Michael Curtis

Michael Curtis General Information

Description

Mr. Michael Curtis serves as the Chief Development Officer of Ataxion. He also served as an Entrepreneur-in-Residence for Atlas Ventures. Prior to joining Ataxion, Dr. Curtis was Senior Vice President of Product Development and Regulatory Affairs at Catabasis Pharmaceuticals with responsibility for all as aspects of moving the company's products from research into clinical development. He was previously Vice President of Pharmaceutical Development at Infinity Pharmaceuticals, where he was responsible for manufacturing, formulation, analytical characterization and drug metabolism/pharmacokinetics. Prior to Infinity he was with Transkayotic Therapies (currently Shire), where he was responsible for analytical methods development and validation to support the registration of Elaprase® (idursulfase). Dr. Curtis was previously the Associate Director of Analytical Development at Syntonix Pharmaceuticals (currently Biogen IDEC), where he was involved with advancing the Transceptor™ technology which has resulted in the development of Eloctate™ (rFVIIFc) and Alprolix™ (rFIXFc).

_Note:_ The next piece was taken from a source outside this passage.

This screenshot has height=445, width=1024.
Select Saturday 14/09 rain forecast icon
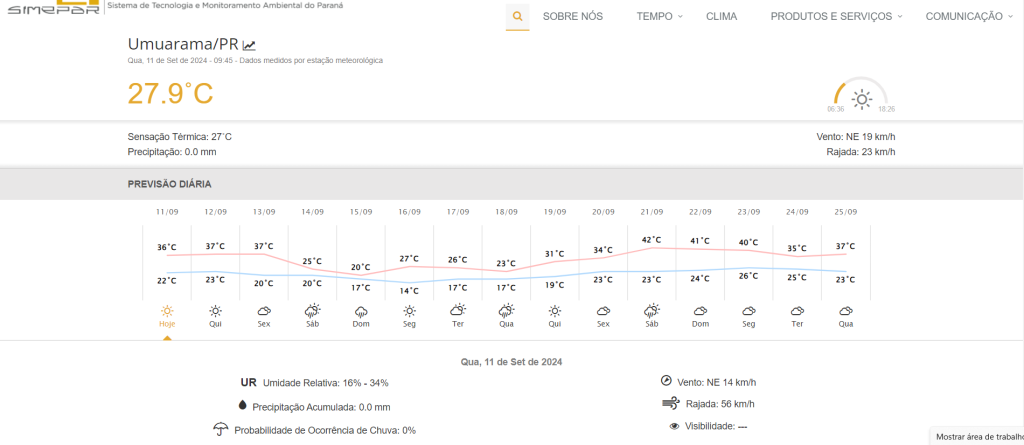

Before Syntonix, he was a member of the Therapeutic Protein Research Group at Genzyme, working on the development of the enzyme replacement therapy Myozyme® (alglucosidasealfa). Dr. Curtis began his career at Bristol-Myers Squibb, with positions of increasing responsibility working in small molecule and biologics development, most significantly on the manufacturing processes for Capoten® (captopril), Taxol® (paclitaxel) and the early development of Orencia® (abatacept). Dr. Curtis holds a Ph.D. in cell and molecular biology from Upstate Medical University and a B.S. in biochemistry from the State University of New York College of Environmental Science and Forestry.